The use of the XenStore is reasonable for such data and we use the key ‘selinux-mcs’ under the /local/domain/$domid node (where $domid is the domain id of a running VM) to store the value. Thus we randomly select a category and then walk the XenStore tree examining this key for each running VM. If a conflict is detected a new value is selected and the search continues. This is a very naive algorithm and we discuss ways in which it can be improved in the section on future work.

Object labeling

Once we’ve successfully interposed our svirt code between the toolstack and QEMU and implemented our category selection algorithm we have two tasks remaining. First we must enumerate the objects that belong to this QEMU instance and label them appropriately. Second we must perform the steps necessary to ensure the QEMU process will be labeled properly before we fork and exec it.

Determining the devices assigned to a VM by exploring the XenStore structures is tedious.

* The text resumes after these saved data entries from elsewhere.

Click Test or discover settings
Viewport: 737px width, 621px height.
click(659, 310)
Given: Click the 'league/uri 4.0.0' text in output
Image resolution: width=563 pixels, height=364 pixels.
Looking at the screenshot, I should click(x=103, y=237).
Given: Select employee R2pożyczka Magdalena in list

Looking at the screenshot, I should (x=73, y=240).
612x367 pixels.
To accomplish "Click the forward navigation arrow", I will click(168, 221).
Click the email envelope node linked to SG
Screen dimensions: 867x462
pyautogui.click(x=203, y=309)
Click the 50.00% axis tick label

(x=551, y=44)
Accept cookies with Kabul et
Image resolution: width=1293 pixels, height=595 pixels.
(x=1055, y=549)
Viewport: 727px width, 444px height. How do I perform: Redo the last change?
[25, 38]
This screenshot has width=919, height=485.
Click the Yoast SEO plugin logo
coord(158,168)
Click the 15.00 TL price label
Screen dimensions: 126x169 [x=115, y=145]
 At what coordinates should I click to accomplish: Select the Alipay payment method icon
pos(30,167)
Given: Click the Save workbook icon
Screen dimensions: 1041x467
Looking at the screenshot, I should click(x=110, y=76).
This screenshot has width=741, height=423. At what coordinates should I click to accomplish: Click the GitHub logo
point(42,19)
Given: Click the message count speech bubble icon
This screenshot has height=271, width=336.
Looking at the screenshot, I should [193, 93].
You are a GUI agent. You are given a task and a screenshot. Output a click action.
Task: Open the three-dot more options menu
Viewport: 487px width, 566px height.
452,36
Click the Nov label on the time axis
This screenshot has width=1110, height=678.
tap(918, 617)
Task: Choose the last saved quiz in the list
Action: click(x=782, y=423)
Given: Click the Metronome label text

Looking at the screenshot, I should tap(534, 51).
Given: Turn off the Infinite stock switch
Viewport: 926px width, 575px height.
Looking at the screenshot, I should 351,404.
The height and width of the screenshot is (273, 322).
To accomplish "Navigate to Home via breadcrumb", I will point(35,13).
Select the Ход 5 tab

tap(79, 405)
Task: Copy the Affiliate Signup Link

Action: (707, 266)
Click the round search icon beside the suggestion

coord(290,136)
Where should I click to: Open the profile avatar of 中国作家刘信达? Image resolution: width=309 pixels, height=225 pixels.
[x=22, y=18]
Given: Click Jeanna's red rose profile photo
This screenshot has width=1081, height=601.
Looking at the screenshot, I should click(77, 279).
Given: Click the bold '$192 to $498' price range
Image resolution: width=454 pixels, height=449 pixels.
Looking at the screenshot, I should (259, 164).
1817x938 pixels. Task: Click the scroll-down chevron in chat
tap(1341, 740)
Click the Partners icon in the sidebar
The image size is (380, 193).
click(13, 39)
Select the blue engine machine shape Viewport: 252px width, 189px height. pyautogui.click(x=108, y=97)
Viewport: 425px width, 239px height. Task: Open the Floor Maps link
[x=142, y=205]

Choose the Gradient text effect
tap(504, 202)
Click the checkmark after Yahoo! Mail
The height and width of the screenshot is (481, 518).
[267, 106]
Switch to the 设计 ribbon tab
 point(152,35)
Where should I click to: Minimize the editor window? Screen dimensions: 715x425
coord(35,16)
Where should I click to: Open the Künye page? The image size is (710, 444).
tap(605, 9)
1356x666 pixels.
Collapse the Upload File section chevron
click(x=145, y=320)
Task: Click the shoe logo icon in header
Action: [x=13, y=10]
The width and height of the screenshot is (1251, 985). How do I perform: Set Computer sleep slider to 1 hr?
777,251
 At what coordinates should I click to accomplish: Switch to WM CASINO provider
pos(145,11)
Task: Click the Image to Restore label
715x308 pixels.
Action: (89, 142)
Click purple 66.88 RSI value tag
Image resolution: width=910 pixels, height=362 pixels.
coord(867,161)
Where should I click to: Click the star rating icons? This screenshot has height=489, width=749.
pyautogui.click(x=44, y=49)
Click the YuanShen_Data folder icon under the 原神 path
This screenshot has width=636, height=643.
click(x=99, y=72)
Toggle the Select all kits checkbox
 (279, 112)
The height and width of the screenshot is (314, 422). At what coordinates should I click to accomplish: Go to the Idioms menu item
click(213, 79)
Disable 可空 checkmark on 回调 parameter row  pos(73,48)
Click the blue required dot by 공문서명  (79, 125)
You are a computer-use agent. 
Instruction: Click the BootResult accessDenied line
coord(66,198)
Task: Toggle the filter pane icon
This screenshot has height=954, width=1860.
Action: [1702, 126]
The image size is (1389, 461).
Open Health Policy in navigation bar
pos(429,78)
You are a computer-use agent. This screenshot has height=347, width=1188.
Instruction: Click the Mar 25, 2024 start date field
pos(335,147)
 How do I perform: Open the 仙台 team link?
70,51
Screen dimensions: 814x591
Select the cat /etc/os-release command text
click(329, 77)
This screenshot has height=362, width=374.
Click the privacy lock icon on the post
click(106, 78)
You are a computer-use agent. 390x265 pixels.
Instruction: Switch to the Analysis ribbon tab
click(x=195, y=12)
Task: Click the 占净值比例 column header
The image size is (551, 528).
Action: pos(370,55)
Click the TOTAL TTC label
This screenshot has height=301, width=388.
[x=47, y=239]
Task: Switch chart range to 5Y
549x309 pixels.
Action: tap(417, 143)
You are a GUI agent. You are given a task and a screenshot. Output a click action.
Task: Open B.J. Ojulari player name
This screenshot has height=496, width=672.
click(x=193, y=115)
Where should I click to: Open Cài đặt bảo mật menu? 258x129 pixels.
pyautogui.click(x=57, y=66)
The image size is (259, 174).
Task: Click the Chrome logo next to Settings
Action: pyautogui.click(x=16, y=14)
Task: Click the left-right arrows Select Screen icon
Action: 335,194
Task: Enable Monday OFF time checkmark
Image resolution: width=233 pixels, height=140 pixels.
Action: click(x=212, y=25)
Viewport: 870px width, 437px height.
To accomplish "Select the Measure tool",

The information we begin with is the domid of the VM we’re configuring QEMU for. From this we can examine the virtual block devices (VBDs) that belong to this VM but the structure in the VM specific configuration space rooted at /local/domain/$domid only contains information about the backend hosting the device. To find the OS objects associated with the device we need to determine the backend, then examine the configuration space for that backend.

We begin by listing the VBDs assigned to a VM by enumerating the /local/domain/$domid/device/vbd XenStore directory. This will yeild a number of paths in of the form /local/domain/$domid/device/vbd/$vbd_num where $vbd_num is the numeric id assigned to a virtual block device. VMs can be assigned any number of VBDs so we must process all VBDs listed in this directory.

From these paths representing each VBD assigned to a VM we get closer to the backing store by extracting the path to the backend of the split xen block driver. This path is contained in the key /local/domain/$domid/device/vbd/$vbd_num/backend. Once this path is extracted we check to see if the device in dom0 is writable by reading the ‘mode’ value. If the mode is ‘w’ the device is writable and we must apply the proper MCS label to it. We ignore read only VBDs as XenClient only assigns CDROMs as read only, all hard disks are allocated as read/write.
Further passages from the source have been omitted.